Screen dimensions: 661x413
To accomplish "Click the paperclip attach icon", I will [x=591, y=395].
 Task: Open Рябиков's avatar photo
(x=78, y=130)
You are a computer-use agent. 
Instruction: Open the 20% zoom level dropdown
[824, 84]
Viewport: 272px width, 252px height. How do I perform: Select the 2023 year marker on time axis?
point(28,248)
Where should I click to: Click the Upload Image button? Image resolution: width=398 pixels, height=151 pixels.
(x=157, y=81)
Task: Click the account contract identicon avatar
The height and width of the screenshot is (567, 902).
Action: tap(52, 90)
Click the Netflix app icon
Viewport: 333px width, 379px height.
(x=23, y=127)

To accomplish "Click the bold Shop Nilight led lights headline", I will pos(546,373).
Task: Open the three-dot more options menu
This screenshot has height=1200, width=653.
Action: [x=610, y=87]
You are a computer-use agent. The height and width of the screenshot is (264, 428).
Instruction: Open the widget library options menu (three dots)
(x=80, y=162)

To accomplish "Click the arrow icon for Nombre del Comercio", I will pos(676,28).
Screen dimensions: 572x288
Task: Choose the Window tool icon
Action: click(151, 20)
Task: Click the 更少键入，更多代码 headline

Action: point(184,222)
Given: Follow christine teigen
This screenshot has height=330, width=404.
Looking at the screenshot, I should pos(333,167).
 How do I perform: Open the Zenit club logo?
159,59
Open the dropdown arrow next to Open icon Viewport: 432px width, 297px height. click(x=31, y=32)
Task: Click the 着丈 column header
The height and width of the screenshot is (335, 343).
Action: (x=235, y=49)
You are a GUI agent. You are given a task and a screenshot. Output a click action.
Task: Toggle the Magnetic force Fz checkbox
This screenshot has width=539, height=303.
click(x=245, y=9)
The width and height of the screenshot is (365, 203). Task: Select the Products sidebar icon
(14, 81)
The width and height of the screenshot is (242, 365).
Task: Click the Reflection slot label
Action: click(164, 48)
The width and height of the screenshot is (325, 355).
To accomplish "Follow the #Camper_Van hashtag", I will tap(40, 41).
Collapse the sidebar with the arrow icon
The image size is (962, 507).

#####

(INSTRUCTIONS FOR THE TASK): Where the string "Follow" occurs in the data, return the whole line.

(ANSWER SPACE):
Given: Follow christine teigen
To accomplish "Follow the #Camper_Van hashtag", I will tap(40, 41).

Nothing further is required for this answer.